В один из первых моих дней в университете в Рочестере, в небольшом офисе, который мне дали, раздался звонок, и кто-то по-русски, с сильным акцентом, сказал: «Говорит профессор русской литературы Натан Розен». Он хотел увидеться со мной, и, если я свободна, он бы пришел к зданию факультета искусств и взял бы меня в университетский клуб.

Я спустилась в вестибюль, к входной двери, и вышла. Была настоящая метель, снег бил в лицо. И вдруг, прямо как в сказке, из снежного вихря появился маленький человечек. На нем была яркая вязаная шапка, сквозь снег он щурился и приветливо улыбался. Это был Розен. Уже совсем немолодой, но оживленный, бодрый и наивно искренний.

За ланчем он расспросил меня о Москве, о моей семье, о семинаре, преподавать который меня позвали в университет. Мне сразу же рассказал, что жена его, Лотта, — из Швейцарии, детей у них нет; что они оба любят музыку; что у его отца, как у отца Чехова в Таганроге, была в Бруклине лавка с селедкой и подсолнечным маслом; что он, Натан, всю жизнь занимается Достоевским, много чего о нем написал и, конечно, любит Гоголя. Оба такие гении и такие… антисемиты.

Вечером, без звонка и предупреждения, Натан вместе с Лоттой («Я знаю, я знаю, что без приглашения приходят только свахи и гробовщики», — сказал он) пришел ко мне в гостиницу с целой сумкой тарелочек, чашек и кастрюлек.

А на факультете искусств никто не поинтересовался, где и как я устроилась. Пригласили на обед к одному из профессоров — удивительное разнообразие морских продуктов, приготовленных, как мне объяснили, по японской традиции; я знала только креветки. На этом обеде художник Майкл Венеция не переставая говорил о своих работах, названных «Знаки бесконечности», состоявших из геометрично и скучно раскрашенных полосок дерева, а скульптор Арч Миллер — о своих «Мистических каменных пейзажах», разного размера камнях, разложенных на полу в местной галерее. Розены же принесли мне еще и электроплитку, и красивейший, испеченный Лоттой, торт. Я сказала, что никогда такой не могла бы сделать.

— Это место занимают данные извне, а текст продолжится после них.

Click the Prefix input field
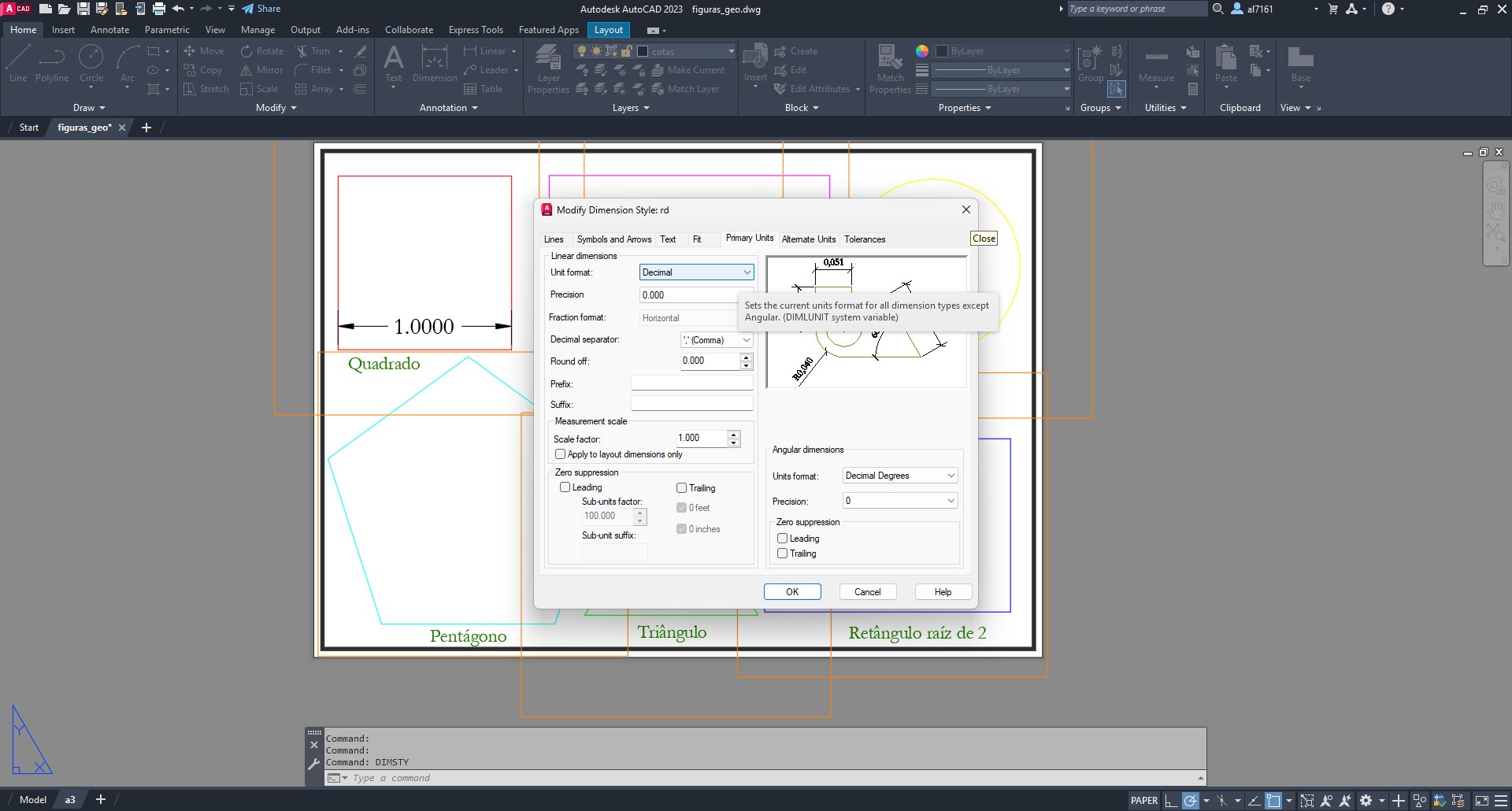click(691, 383)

«А это потому, что вас в России в детстве наставляли читать, а ее в Швейцарии — шить и готовить», — заметил Натан.

Он познакомился со своей большой светловолосой Лоттой почти сорок лет назад, когда в университете в Цюрихе писал работу о русских в Швейцарии. Он жил в очень скромном пансионе, там же жила и Лотта, где-то работала секретаршей. Они подружились. По воскресеньям она водила его по Цюриху, или они шли в горы, или к озеру и в старый монастырь Фраумюнстер, где потом Шагал сделал свои прекрасные витражи, или шли слушать музыку. Натан не подозревал, что можно быть таким счастливым, каким он был тогда.

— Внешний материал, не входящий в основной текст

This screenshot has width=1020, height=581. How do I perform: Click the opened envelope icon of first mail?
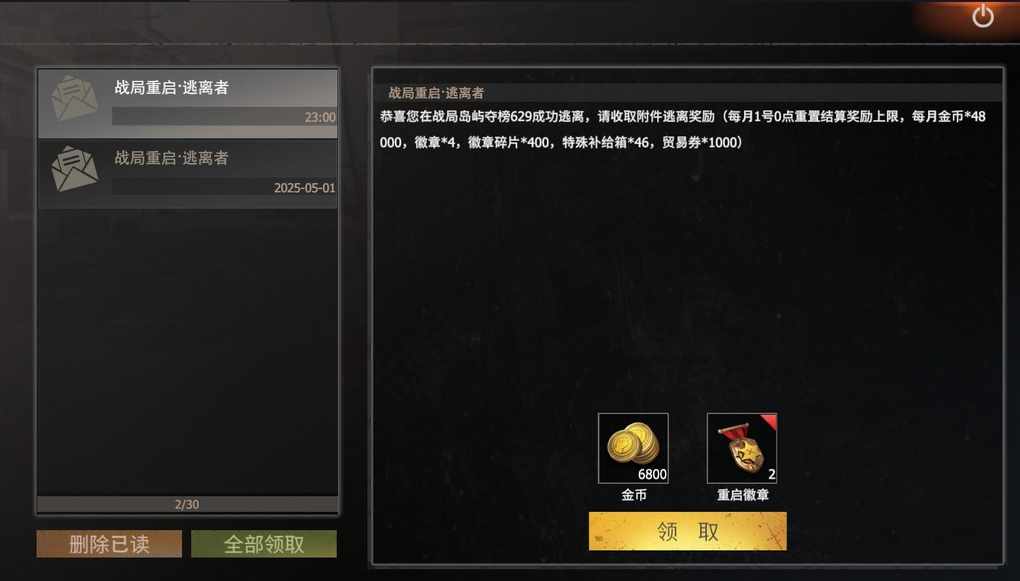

Вскоре после того, как он уехал, она приехала к нему в Нью-Йорк, и с тех пор они никогда не расставались. Родителей его уже не было в живых, поэтому то, что она не еврейка, никого не беспокоило и просто не имело значения.

Натан знал, что его отец родился в каком-то местечке в Белоруссии, которое он представлял шагаловским: с разного цвета избушками, колодцем, добродушными коровами, землей в цветении или в снегу и людьми, такими, как его маленький мудрый дедушка, который был целиком оттуда и которого Нью-Йорк, где он прожил много лет, мало изменил. «Учись, учись, — говорил он ребенку Натану, — тогда не будешь всю жизнь пришивать пуговицы». Он был портным, но мыслил как поэт. Натан любил повторять его забавные высказывания, такие как «Борода не сделает козла раввином».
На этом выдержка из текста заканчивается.